Gestellte Aufgaben
[A] Nenne alle Personen, die im Text über Zufriedenheit nur mit einem abgekürzten Anfangsbuchstaben bezeichnet werden, in der Reihenfolge ihres ersten Auftretens.
[B] Schreibe den Text über Zufriedenheit im Anschluss an seinen letzten Satz weiter.

Bereitgestellter Text
——————

Und dann ist da Freundin A. Zum zweiten Mal schwanger. Ein Wunschkind. Keine Komplikationen, keine auffällige Nackenfalte, keinerlei andere beunruhigenden Vorzeichen. A. ist beruflich erfolgreich, gerade hat sie ihren lang herbeigezitterten Traumjob ergattert. Ihre Ehe ist intakt, Schicksalsschläge kennt sie nicht. Ich frage: „Wie gehts dir?“ Und sie antwortet: “Joa. Irgendwie halt. Gibt nichts Neues.“ Und: Sie könne ja gerade keinen Alkohol trinken.
Ich habe einen Bekannten, J., der ist wie meine Freundin L., immer zufrieden. Sein Bruder T. ist anders veranlagt; er ist oft grummelig, sieht eher das Negative. Die Mutter der beiden erzählt gerne eine Geschichte aus der Kindheit ihrer Jungs: Die beiden spielten mit Bauklötzen. T., der ältere, baute einen Turm, einen hohen Turm. Als der zusammenbrach, tobte T., er schluchzte, er schrie, er kriegte sich gar nicht mehr ein. Der kleine J. griff sich zwei Klötze, legte den einen auf den anderen, fing breit an zu grinsen – und klatschte selig in die Hände. “So ist das bis heute bei denen“, sagt ihre Mutter.
Erst kommt die Zufriedenheit, dann das Leben. Vielleicht ist das so. Falls es so ist, ist das ganz schön unfair.
Den diesjährigen Muttertag begehe ich in Düsseldorf bei Freundin L. L. und ich kennen uns seit dem allerersten Tag unseres Studiums. Wir hatten dieselbe Fächerkombi, mussten wegen einer Vorlesung ein Proseminar früher verlassen. L. kündigte das an, ich lief hinterher, die kommenden Jahre liefen und tanzten wir viel und oft zusammen. Inzwischen ist L. Seit 15 Jahren verheiratet, so lange kenne ich auch ihren Mann, die beiden haben drei Kinder, und die fünf sind miteinander sehr zufriedene Leute. Hier gab‘s heute Morgen Blumen, einen Ballon und Streit darum, wer ihn kaputt machen darf. Alles normal, laut und schön mitanzusehen.

——————

Datenteil
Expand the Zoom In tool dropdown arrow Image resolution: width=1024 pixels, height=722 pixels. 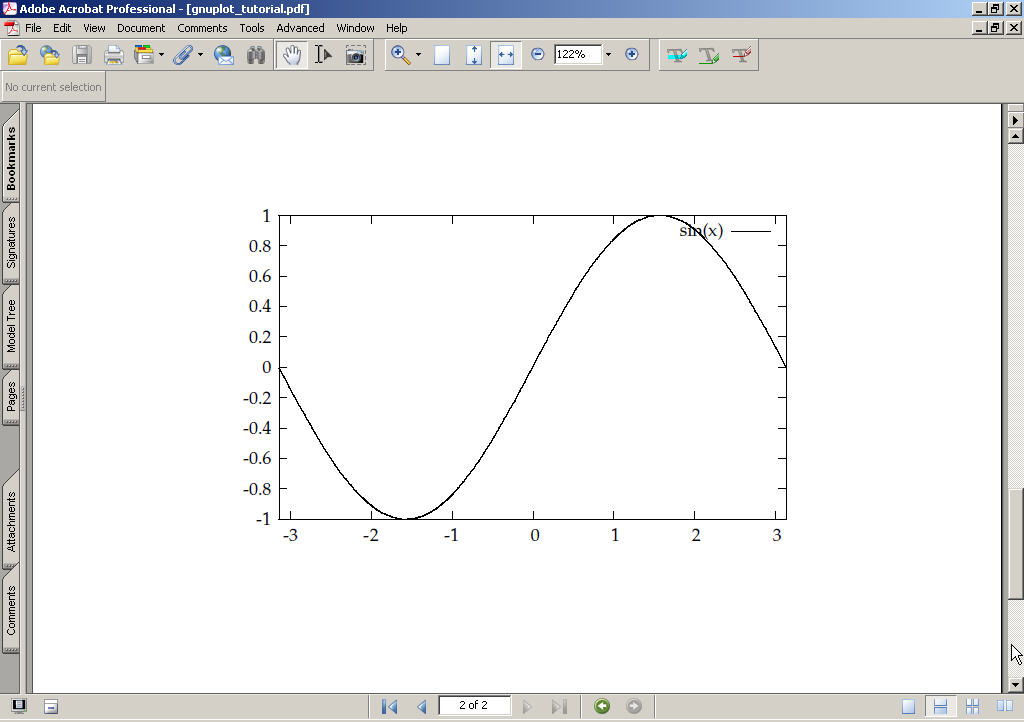pyautogui.click(x=418, y=55)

——————

Schriftliche Antworten
[A] A., J., L., T.

[B]
Meine Mutter lebt nicht mehr. Der Muttertag war ein großes Ding für sie. Erstens neigte sie ohnehin zu unglaublicher Korrektheit (nie werde ich vergessen, wie sie für einen Nachtisch 400 Gramm Amarettini brauchte. Zerbröselt. Als Topping. Und mich hektisch zum Einkaufen schickte: Sie hatte nur 380 Gramm), und zweitens war sie eine überaus große Freundin von Ritualen.
Nun ist sie also nicht mehr da. Gestern las ich den Satz: „Normalerweise rufen wir am Geburtstag der Mutter einmal an, und dann ist dieses Ereignis aus dem Kopf verschwunden. Nachdem die Mutter stirbt, denken wir nahezu den ganzen Tag an sie.“ Dasselbe gilt für den Muttertag.
Der Satz stammt aus „mutterseelenallein – Eine Tochter findet ihren Weg“. Meine Kollegin Britta Buchholz hat es geschrieben, es ist gerade erschienen, und ich habe es durch. Es ist ein kluges Buch. Sehr persönlich und gleichzeitig glaube ich, jede Tochter kann etwas daraus für sich ziehen. Auch wenn die Mutter noch lebt. Es ist ein Buch über das vielleicht krasseste Verhältnis zwischen zwei Menschen, wie Britta schreibt: Die Hirnareale zwischen Müttern und Töchtern ähneln sich sehr. Ein Buch über eine unvergleichliche Liebe, aber auch verunglückte und unglückliche Beziehungen zwischen Müttern und Töchtern, über Abschiede, Schicksale, Neuanfänge, tiefe Löcher und Chancen.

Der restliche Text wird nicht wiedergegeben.